Momaday’s tri-vocal structure in “The Setting Out” allows the different voices to corroborate the ancestral stories and speak for their continued relevance to the ongoing lifeways of which they are a part. For instance, in Story II, the reports of Kiowa-speaking peoples in the Northwest provide supporting evidence for the story of the quarrel over the antelope udder. The two stories access two different kinds of truth, one rooted in ancestral memory and the other in contemporary sociological research, and in this case, those two forms of truth align and corroborate one another. Momaday’s detailed observations of present-day pronghorn antelope at rest and in motion speak to the continuity of the plains environment. In Story III, the dogs around his grandmother’s house likewise create a connection between the Kiowas’ partnership with dogs in the deep past and the dogs his family keeps in the present day. In Story VIII, the ancestral voice and the personal reflection both comment on the power of the Kiowa language to alter events. The twins say “thain-mom” to prevent the giants’ smoke from descending to choke them. In the personal reflection, Momaday recalls his grandmother Aho’s use of the word zei-dl-bei to both acknowledge and ward off evil. Like many Kiowa of his generation, Momaday himself does not speak the Kiowa language, and the interaction between the ancestral story and the personal reflection shows the profound significance of this loss. In each of these stories, the interaction between the different voices illustrates and complicates The Survivance of Kiowa Culture through generations, in spite of land theft and oppression.

Momaday’s use of repetition often works to explicitly build these continuities between ancient story, history, and the present moment.
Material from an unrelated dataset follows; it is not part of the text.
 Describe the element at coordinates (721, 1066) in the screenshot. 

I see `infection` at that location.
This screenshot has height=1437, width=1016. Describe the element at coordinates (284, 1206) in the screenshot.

While it may be difficult to discern the thread of connection in Story XI between the origin of the beaver, the peyote ceremony, and Mammedaty’s encounter with the strange animal in Rainy Mountain Creek, Momaday’s repetition of the phrase “down to the water’s edge” (38) draws the beaver story and Mammedaty’s story together, and Mammedaty’s role as a peyote man helps explain why he is the person to whom these wondrous things happen, as in the old stories.